Her heart pounded in her chest, and she had to make herself take a breath. The sound of his voice was almost her undoing. She had never reacted that way to Daryl’s voice. She nodded, then scolded herself for the futility of the gesture on radio. It was time she pulled herself together. After all, she was the granddaughter of a man who had fought at Chosin Reservoir. She was the granddaughter of a woman who had traveled halfway around the world to make the soldiers’ lives a tiny bit easier. She could take a phone call from a man who had turned her life upside down in a matter of days. “You’re welcome, Blake. What’s your problem?”
“I fell in love at first sight with a woman who’s afraid to trust her instincts when it comes to loving me back.”
“Maybe she doesn’t say she loves you back because she just doesn’t know what real love is.” She had worried over that possibility night and day, so it popped out before she could censor the thought.

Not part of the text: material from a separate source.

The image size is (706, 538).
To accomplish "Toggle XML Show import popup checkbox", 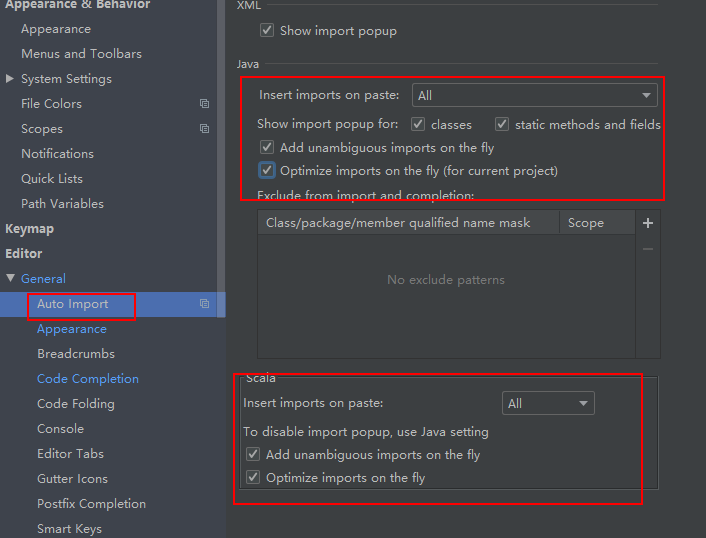I will click(267, 31).
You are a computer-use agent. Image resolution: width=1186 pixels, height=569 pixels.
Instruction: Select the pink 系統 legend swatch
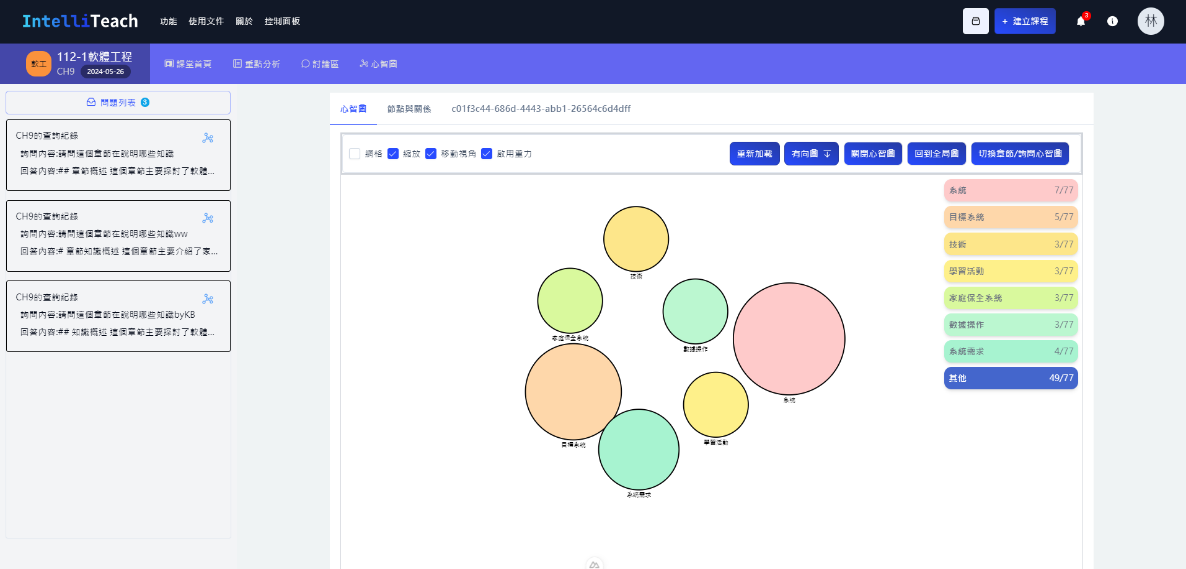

“Maybe that’s part of the problem. She doesn’t trust her own instincts even though they’re right on the money about everything else.” He loved her. Emma felt a little smile curve her mouth, then told herself to stop being so easily distracted. This was F. Blake Weston talking, the Cartwright, Braxton and Wheeler golden boy, the Wall Street shark. A man with a mission. He wanted her, and he intended to have her. Love as a power
trip was as old as mankind.
“A lot of people don’t believe in love at first sight. Especially if they’ve come off a bad whirlwind relationship in the past.” She forgot about Armand and the engineer in the booth. She forgot about the tens of thousands of listeners sharing this conversation with her and Blake.
“That’s part of the problem,” he admitted. “For both of us. It’s made her skittish. I just need to know what advice you’d give me to help her see past the walls she’s put up around her heart.”
“You’ve already told her you loved her?”
“More than once.”
“And you were sincere?”
“Yes, Emma Martha,” he said, his voice calm with rock solid conviction. “I would have spoken those words to you if it took my last breath to do it.”
Emma closed her eyes to hold back the tears. How could she have been so blind? He was still a stranger in many ways, but at last she admitted to herself that she knew Blake Weston well enough to believe what he said. She was there with him in the lean-to once more, could hear the same conviction in his voice. He had been facing death on that mountain, and he had told her what was in his heart.
She had to summon the courage to listen to hers. “Blake.” The faint telltale click in her earphones was as loud as a thunderclap. “Blake?”
Dead air.
He was gone. She’d waited a pulse beat too long to reply. The screen in front of her blinked empty for a moment, then reappeared with a dozen new names flashed for her attention, none of them was Blake. “Armand, get him back,” she said into the open mike. She didn’t care who was listening.
Her eyes flew to the glass partition that separated her from her producer and engineer. Armand lifted his shoulders in a shrug. “That’ll take a minute, boss. Why don’t you answer another call while I’m working on it.”
Answer another call. She couldn’t do that. She had to find Blake. Nothing else mattered. The screen continued to blink. She didn’t want to talk to these people. Armand could do it.